Zimowe zabezpieczenie róż
w Listopadzie jeśli pozwala na to jeszcze temperatura i gleba nie jest zamarznięta możemy nadal
sadzić róże.
Przed sadzeniem obcinamy uszkodzone korzenie a wszystkie pozostałe skracamy.
Zasadniczo u róż sadzonych jesienią nie przycina się pędów ale jeśli są one wyjątkowo długie, należy
skrócić je o około 30cm. Przy sadzeniu róż pamiętajmy , by miejsce okulizacji znajdowało się około
5cm poniżej powierzchni gleby.
Róże posadzone zbyt płytko łatwiej przemarzają a z podkładki wyrastają liczne dzikie pędy. Po
posadzeniu rośliny starannie podlewamy, a gdy gleba już obeschnie ,u podstawy krzewów usypujemy
kopczyki z ziemi dla zabezpieczenie ich przed mrozem.
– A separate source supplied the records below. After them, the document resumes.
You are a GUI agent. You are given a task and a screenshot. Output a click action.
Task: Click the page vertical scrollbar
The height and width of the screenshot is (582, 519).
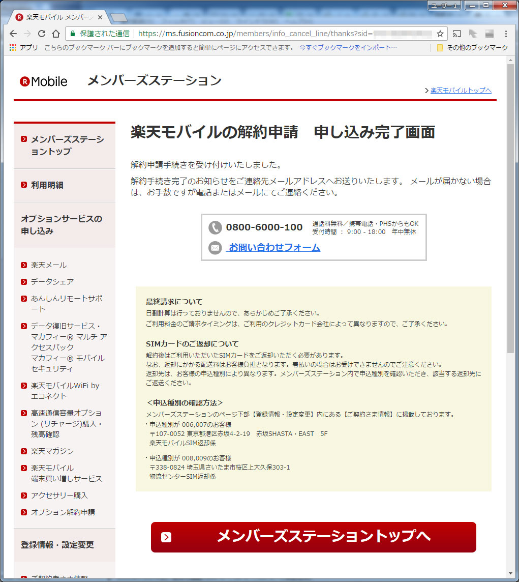(x=510, y=203)
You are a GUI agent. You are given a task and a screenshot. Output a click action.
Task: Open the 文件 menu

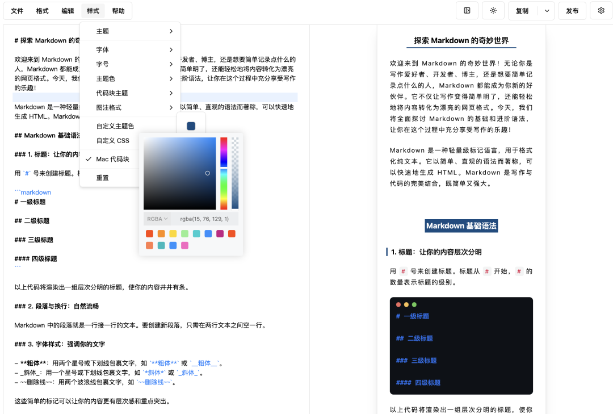click(16, 10)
Listopad jest najbardziej odpowiednią porą do przesadzania róż na nowe miejsce. Nie musimy
obawiać się tego zabiegu gdyż nawet starsze okazy róż na ogół dobrze znoszą przesadzanie, a
umiejętne przesadzanie rośliny powinno dobrze przyjąć się na nowy stanowisku .
W drugiej połowie miesiąca, jeśli wystąpią już silniejsze przymrozki i gleba zmarznie ,powinniśmy
zatroszczyć się o wszystkie róże rosnące w ogrodzie.
Przed przystąpieniem do kopczykowania nie należy przycinać pędów, powierzchnia cięcia mogłaby
bowiem łatwo przemarznąć. Samo kopczykowanie może składać się z opadłych liście drzew
przysypanych ziemią. Tak przygotowane róże powinny przetrwać do wiosny.